WRITTEN EXERCISE -
Extract the rows from the line with "How do I perform: Click the Exit door icon?" up to and including the line with "click(1087, 413)", and copy them out unchanged.

MATERIAL TO PROCESS -
· · · · · · ·
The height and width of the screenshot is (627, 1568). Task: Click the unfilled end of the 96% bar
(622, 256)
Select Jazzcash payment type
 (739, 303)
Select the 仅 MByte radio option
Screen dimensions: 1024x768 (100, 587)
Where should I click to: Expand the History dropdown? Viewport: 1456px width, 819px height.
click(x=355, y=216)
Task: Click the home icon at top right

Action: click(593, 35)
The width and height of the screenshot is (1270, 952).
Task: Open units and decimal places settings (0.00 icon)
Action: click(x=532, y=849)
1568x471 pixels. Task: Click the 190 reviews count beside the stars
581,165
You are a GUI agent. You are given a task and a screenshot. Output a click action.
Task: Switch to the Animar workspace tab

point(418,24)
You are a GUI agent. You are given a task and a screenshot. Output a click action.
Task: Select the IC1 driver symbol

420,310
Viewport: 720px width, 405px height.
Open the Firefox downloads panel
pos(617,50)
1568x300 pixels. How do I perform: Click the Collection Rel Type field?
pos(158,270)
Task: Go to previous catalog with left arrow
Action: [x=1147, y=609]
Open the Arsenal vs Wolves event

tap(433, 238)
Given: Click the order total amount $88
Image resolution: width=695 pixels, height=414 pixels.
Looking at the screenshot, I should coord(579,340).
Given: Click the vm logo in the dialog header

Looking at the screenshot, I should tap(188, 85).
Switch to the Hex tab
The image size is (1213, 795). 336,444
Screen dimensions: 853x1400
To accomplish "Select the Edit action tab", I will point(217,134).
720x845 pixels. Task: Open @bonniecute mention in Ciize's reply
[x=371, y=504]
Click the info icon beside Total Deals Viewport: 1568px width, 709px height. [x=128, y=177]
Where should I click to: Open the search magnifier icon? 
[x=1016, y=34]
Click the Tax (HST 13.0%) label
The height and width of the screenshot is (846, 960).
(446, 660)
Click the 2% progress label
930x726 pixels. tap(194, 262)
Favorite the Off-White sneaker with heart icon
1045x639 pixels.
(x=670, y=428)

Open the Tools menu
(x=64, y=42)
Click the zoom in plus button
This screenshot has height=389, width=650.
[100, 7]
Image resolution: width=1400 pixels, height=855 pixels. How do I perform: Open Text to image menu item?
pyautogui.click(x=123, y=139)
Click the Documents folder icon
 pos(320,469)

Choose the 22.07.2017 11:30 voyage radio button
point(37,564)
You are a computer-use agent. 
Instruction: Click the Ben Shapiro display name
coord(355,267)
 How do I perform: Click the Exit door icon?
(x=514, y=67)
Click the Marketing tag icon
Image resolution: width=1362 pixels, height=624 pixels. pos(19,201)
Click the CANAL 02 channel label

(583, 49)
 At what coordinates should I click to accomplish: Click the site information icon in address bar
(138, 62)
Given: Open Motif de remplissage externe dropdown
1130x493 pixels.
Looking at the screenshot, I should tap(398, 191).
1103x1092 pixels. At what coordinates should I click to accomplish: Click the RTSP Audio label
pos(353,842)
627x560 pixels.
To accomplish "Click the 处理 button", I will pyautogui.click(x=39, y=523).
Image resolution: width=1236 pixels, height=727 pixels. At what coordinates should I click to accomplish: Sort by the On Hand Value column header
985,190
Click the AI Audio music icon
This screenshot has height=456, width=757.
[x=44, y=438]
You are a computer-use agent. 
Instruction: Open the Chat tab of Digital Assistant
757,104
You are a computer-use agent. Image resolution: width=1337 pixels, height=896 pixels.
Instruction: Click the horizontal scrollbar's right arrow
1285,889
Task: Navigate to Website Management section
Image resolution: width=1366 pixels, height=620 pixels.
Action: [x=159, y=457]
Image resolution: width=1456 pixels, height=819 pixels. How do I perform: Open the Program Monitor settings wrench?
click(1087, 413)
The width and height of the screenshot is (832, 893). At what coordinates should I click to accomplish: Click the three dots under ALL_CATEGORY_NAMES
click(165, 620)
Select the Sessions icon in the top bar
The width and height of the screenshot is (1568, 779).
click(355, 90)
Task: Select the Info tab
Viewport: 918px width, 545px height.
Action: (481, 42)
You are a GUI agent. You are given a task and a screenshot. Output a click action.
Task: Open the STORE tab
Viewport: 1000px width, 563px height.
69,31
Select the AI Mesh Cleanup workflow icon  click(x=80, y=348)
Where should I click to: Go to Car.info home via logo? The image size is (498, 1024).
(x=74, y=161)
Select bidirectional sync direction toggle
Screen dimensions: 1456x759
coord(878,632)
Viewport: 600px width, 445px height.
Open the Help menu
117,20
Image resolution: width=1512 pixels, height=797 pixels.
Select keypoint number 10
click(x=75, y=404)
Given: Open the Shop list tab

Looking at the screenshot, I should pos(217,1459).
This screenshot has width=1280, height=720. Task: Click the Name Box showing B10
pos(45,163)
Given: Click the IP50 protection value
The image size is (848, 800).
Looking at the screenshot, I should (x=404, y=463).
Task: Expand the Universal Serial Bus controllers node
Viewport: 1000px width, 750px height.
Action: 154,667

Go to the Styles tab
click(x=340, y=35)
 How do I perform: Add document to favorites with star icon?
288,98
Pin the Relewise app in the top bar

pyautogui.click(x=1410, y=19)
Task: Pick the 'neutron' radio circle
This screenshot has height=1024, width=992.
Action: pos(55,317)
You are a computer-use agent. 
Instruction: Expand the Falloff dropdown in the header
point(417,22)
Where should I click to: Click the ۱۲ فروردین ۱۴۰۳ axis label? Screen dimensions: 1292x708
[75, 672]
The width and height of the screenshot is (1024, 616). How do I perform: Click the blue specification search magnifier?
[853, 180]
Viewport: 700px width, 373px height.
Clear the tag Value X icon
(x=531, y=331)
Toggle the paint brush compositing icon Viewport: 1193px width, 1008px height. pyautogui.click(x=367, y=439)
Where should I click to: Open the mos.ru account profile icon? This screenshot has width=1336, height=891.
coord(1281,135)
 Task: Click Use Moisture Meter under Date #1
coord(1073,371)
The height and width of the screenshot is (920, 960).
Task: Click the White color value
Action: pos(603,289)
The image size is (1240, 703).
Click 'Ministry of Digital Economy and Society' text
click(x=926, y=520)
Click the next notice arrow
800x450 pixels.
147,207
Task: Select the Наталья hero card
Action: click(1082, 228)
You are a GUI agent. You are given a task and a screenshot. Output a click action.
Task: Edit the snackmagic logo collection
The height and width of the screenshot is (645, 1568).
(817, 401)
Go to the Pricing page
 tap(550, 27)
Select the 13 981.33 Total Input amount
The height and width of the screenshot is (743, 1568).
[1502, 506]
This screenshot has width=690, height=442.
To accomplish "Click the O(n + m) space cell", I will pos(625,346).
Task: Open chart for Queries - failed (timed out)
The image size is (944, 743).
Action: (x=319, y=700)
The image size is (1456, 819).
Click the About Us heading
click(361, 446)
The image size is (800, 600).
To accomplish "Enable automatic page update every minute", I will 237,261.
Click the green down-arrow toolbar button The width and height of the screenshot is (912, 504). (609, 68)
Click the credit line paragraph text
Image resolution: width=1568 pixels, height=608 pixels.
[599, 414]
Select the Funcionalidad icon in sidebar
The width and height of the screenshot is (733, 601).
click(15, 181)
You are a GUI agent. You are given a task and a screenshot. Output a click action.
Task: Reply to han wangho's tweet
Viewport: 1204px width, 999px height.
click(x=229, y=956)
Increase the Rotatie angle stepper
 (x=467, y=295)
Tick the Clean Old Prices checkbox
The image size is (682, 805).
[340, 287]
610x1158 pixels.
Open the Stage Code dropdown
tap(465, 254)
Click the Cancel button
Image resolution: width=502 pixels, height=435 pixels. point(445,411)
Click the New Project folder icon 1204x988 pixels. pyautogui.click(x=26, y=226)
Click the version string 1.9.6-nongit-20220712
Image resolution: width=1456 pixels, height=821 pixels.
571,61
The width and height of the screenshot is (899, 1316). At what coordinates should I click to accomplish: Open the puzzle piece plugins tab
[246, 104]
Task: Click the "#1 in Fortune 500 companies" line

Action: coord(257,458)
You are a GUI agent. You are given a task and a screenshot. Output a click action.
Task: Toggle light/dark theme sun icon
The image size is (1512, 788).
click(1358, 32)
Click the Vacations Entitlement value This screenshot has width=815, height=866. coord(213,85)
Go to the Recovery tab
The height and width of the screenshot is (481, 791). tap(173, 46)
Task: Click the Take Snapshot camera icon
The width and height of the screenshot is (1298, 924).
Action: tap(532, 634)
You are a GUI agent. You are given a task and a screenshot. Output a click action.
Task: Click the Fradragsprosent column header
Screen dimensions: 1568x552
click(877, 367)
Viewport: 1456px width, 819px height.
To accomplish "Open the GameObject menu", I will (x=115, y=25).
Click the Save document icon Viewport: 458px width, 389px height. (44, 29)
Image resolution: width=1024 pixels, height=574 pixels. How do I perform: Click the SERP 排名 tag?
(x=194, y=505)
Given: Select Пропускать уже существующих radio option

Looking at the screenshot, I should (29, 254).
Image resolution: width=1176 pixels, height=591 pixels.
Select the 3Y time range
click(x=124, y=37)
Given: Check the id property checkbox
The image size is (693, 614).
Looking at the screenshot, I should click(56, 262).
· · · · · · ·
RESULT -
 How do I perform: Click the Exit door icon?
(x=514, y=67)
Click the Marketing tag icon
Image resolution: width=1362 pixels, height=624 pixels. pos(19,201)
Click the CANAL 02 channel label

(583, 49)
 At what coordinates should I click to accomplish: Click the site information icon in address bar
(138, 62)
Given: Open Motif de remplissage externe dropdown
1130x493 pixels.
Looking at the screenshot, I should tap(398, 191).
1103x1092 pixels. At what coordinates should I click to accomplish: Click the RTSP Audio label
pos(353,842)
627x560 pixels.
To accomplish "Click the 处理 button", I will pyautogui.click(x=39, y=523).
Image resolution: width=1236 pixels, height=727 pixels. At what coordinates should I click to accomplish: Sort by the On Hand Value column header
985,190
Click the AI Audio music icon
This screenshot has height=456, width=757.
[x=44, y=438]
You are a computer-use agent. 
Instruction: Open the Chat tab of Digital Assistant
757,104
You are a computer-use agent. Image resolution: width=1337 pixels, height=896 pixels.
Instruction: Click the horizontal scrollbar's right arrow
1285,889
Task: Navigate to Website Management section
Image resolution: width=1366 pixels, height=620 pixels.
Action: [x=159, y=457]
Image resolution: width=1456 pixels, height=819 pixels. How do I perform: Open the Program Monitor settings wrench?
click(1087, 413)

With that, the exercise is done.